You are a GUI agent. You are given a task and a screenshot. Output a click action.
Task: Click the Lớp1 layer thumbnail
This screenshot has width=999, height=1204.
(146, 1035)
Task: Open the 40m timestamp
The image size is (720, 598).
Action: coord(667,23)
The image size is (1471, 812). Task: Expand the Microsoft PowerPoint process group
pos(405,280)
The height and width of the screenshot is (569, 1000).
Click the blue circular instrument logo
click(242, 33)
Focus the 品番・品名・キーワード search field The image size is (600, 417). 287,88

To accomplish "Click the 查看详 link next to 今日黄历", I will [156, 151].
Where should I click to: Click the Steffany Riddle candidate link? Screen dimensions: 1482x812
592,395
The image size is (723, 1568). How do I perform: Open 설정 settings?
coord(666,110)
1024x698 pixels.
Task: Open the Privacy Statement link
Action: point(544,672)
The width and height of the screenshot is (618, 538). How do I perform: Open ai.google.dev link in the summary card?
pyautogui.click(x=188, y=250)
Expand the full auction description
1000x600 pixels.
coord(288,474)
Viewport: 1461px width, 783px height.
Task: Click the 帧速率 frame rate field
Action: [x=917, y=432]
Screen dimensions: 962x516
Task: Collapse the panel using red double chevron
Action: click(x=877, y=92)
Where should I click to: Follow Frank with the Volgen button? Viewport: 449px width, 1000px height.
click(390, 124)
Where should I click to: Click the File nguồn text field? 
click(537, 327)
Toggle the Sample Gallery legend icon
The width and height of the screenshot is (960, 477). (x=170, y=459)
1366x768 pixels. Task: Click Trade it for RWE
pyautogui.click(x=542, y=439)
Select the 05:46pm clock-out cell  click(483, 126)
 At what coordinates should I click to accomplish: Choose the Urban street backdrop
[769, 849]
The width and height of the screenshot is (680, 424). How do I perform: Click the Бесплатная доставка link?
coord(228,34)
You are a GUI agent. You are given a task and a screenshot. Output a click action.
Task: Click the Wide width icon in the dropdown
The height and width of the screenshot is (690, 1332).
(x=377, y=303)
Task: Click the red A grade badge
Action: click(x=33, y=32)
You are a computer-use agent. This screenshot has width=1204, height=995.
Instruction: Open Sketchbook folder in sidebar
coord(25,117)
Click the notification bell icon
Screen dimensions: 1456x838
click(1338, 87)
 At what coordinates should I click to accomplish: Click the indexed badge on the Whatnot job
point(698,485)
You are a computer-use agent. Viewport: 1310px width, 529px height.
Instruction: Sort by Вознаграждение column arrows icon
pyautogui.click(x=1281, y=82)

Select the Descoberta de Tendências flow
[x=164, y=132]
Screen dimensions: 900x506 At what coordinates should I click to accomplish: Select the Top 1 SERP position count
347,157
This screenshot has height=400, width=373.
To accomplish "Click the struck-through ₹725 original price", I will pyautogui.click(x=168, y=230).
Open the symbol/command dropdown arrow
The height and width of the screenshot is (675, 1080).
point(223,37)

WHAT NEEDS TO BE DONE:
The expected output is the complete data, repeated exactly.

YOUR SOLUTION:
You are a GUI agent. You are given a task and a screenshot. Output a click action.
Task: Click the Lớp1 layer thumbnail
This screenshot has width=999, height=1204.
(146, 1035)
Task: Open the 40m timestamp
The image size is (720, 598).
Action: coord(667,23)
The image size is (1471, 812). Task: Expand the Microsoft PowerPoint process group
pos(405,280)
The height and width of the screenshot is (569, 1000).
Click the blue circular instrument logo
click(242, 33)
Focus the 品番・品名・キーワード search field The image size is (600, 417). 287,88

To accomplish "Click the 查看详 link next to 今日黄历", I will [156, 151].
Where should I click to: Click the Steffany Riddle candidate link? Screen dimensions: 1482x812
592,395
The image size is (723, 1568). How do I perform: Open 설정 settings?
coord(666,110)
1024x698 pixels.
Task: Open the Privacy Statement link
Action: point(544,672)
The width and height of the screenshot is (618, 538). How do I perform: Open ai.google.dev link in the summary card?
pyautogui.click(x=188, y=250)
Expand the full auction description
1000x600 pixels.
coord(288,474)
Viewport: 1461px width, 783px height.
Task: Click the 帧速率 frame rate field
Action: [x=917, y=432]
Screen dimensions: 962x516
Task: Collapse the panel using red double chevron
Action: click(x=877, y=92)
Where should I click to: Follow Frank with the Volgen button? Viewport: 449px width, 1000px height.
click(390, 124)
Where should I click to: Click the File nguồn text field? 
click(537, 327)
Toggle the Sample Gallery legend icon
The width and height of the screenshot is (960, 477). (x=170, y=459)
1366x768 pixels. Task: Click Trade it for RWE
pyautogui.click(x=542, y=439)
Select the 05:46pm clock-out cell  click(483, 126)
 At what coordinates should I click to accomplish: Choose the Urban street backdrop
[769, 849]
The width and height of the screenshot is (680, 424). How do I perform: Click the Бесплатная доставка link?
coord(228,34)
You are a GUI agent. You are given a task and a screenshot. Output a click action.
Task: Click the Wide width icon in the dropdown
The height and width of the screenshot is (690, 1332).
(x=377, y=303)
Task: Click the red A grade badge
Action: click(x=33, y=32)
You are a computer-use agent. This screenshot has width=1204, height=995.
Instruction: Open Sketchbook folder in sidebar
coord(25,117)
Click the notification bell icon
Screen dimensions: 1456x838
click(1338, 87)
 At what coordinates should I click to accomplish: Click the indexed badge on the Whatnot job
point(698,485)
You are a computer-use agent. Viewport: 1310px width, 529px height.
Instruction: Sort by Вознаграждение column arrows icon
pyautogui.click(x=1281, y=82)

Select the Descoberta de Tendências flow
[x=164, y=132]
Screen dimensions: 900x506 At what coordinates should I click to accomplish: Select the Top 1 SERP position count
347,157
This screenshot has height=400, width=373.
To accomplish "Click the struck-through ₹725 original price", I will pyautogui.click(x=168, y=230).
Open the symbol/command dropdown arrow
The height and width of the screenshot is (675, 1080).
point(223,37)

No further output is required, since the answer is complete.